I have to preface this post by saying that I do not advocate tilling of the soil.  However if you are planting a root or tuber crop its a little hard to say don’t till.  That being said, I do not till.  I normally get out the Rogue Hoe and pull the soil back, plant and refill.  I love my hoe and hoeing is a very zen activity for me.  But it is pretty tough on the back and as they say – I ain’t gettin’ any younger.

So when I went out this last weekend to dig a few trenches for potatoes I was both looking forward to it and dreading it at the same time.

I knew where I wanted to plant.  It was an area that was reputed to have tons of woodchips dumped on it.  I knew the area vaguely.  There were a lot of these strange small trees (I really have to ID them come spring) in it so I knew I’d have to chop some of them down as well.  So I chopped one a few times and I saw the whole ground move – what the ???

I grabbed the mangled little tree and pulled and to my surprise the roots came up with it.

I pulled harder and more roots.

I kept pulling and more roots.

When I surveyed the result, pulling the roots out had essentially turned the soil and left a nice little trench for planting potatoes.  IT’S SELF-TILLING SOIL (mostly)!

The thought occurred to me.  If you were going to dump some compost on a garden bed for an upcoming planting but you didn’t want to hoe away or till when planting time came you could lay wires or durable strings parallel in the garden and when you were ready to plant simply pull them gently and steadily.  The string would pull the dirt aside and leave perfect little furrows.

Really radically, you could try planting something that was shallow rooted and fast growing (I gotta find out what these trees are!) and pull it out come planting time.  Ok, that might be a little extreme.

All I know is 15 minutes of work and I’m planting potatoes tomorrow!

6 comments to Magically Self-Tilling Soil

  • Rmfaunce2

    Liked this article.  I started permaculture/lasagna gardening 2 years ago.  Hope to have a great garden this year.

    But I am using the old chicken yard to plant Amaranth, and the ground where I have had mulch dumped this past year (for distribution) as a no till potato bed.

  • Jason

    I completely agree.  Love the lasagna garden.  I never put all of my eggs in one basket and neither are you!  I just need more growing room.  I’ve got a little patch that the chickens have pecked bare.  I’ve got a raised bed and I’ve got this new potato patch.  The soil was just too rich! 

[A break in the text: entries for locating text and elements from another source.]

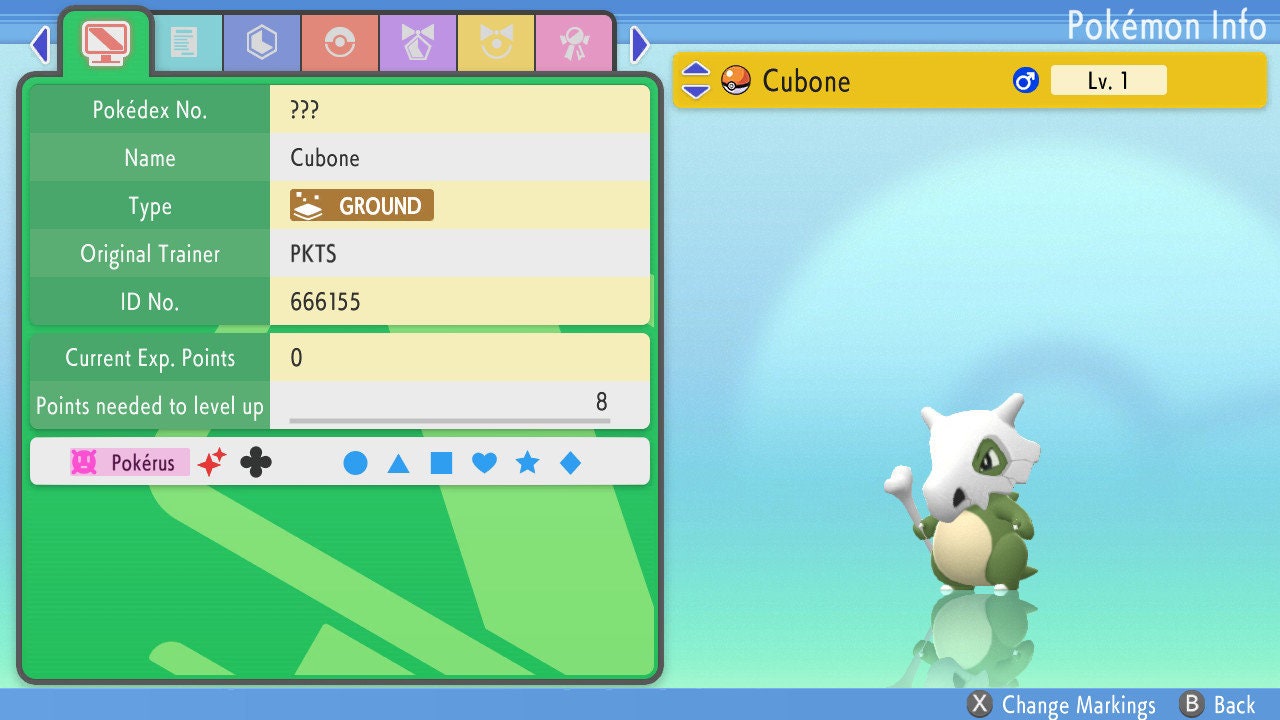Toggle the star marking
1280x720 pixels.
pos(528,462)
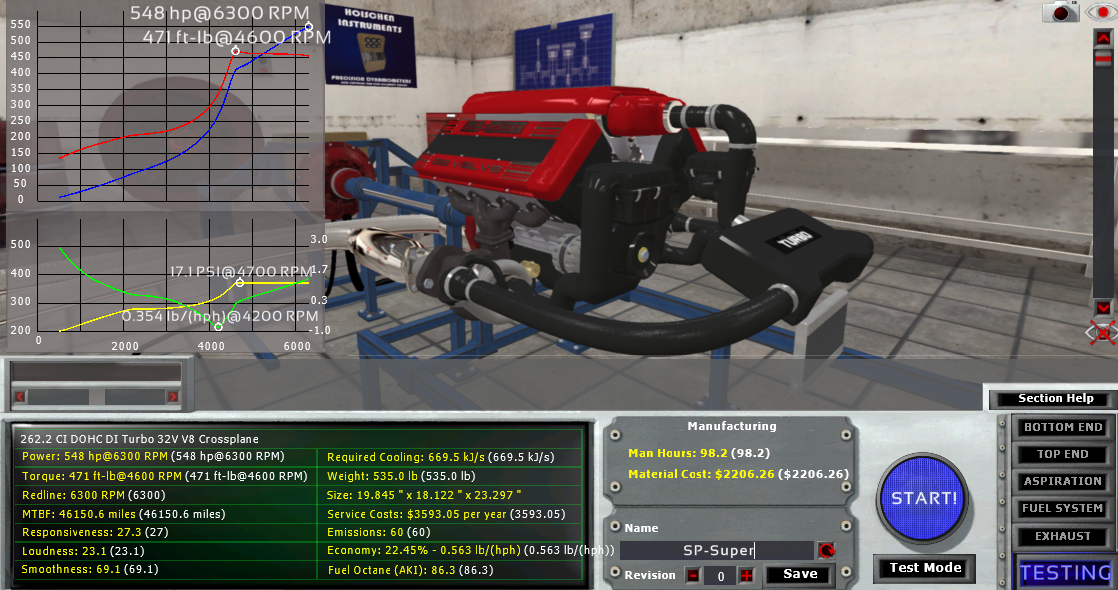The image size is (1118, 590).
Task: Go to the Aspiration section
Action: pyautogui.click(x=1062, y=481)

  • I can’t ID it for sure but I know around here (Wisconsin) we have a very similar shrub kind of tree that has a red stem, until they get older, then the red fades away. We call them dogwood. Anyways, they do the same thing. Long, shallow roots that when you pull the main stem the root makes a furrow. Nature figured out this business of food production a long time ago 🙂

  • Matthew from Gooseneck, Ga

    Interesting. I am trying to tackle the no filling concept. Naturally everyone down here thinks I am out of my mind!
    How do I plant two acres using no till methods?
    Any suggestions?

  • Anonymous


  • It is one thing to read about tilling but it would be better if photos are provided, which is what you have done in this post. In this way, readers will understand how tilling is done and when to do it especially if they are planning to plant root crops. Thanks for the info!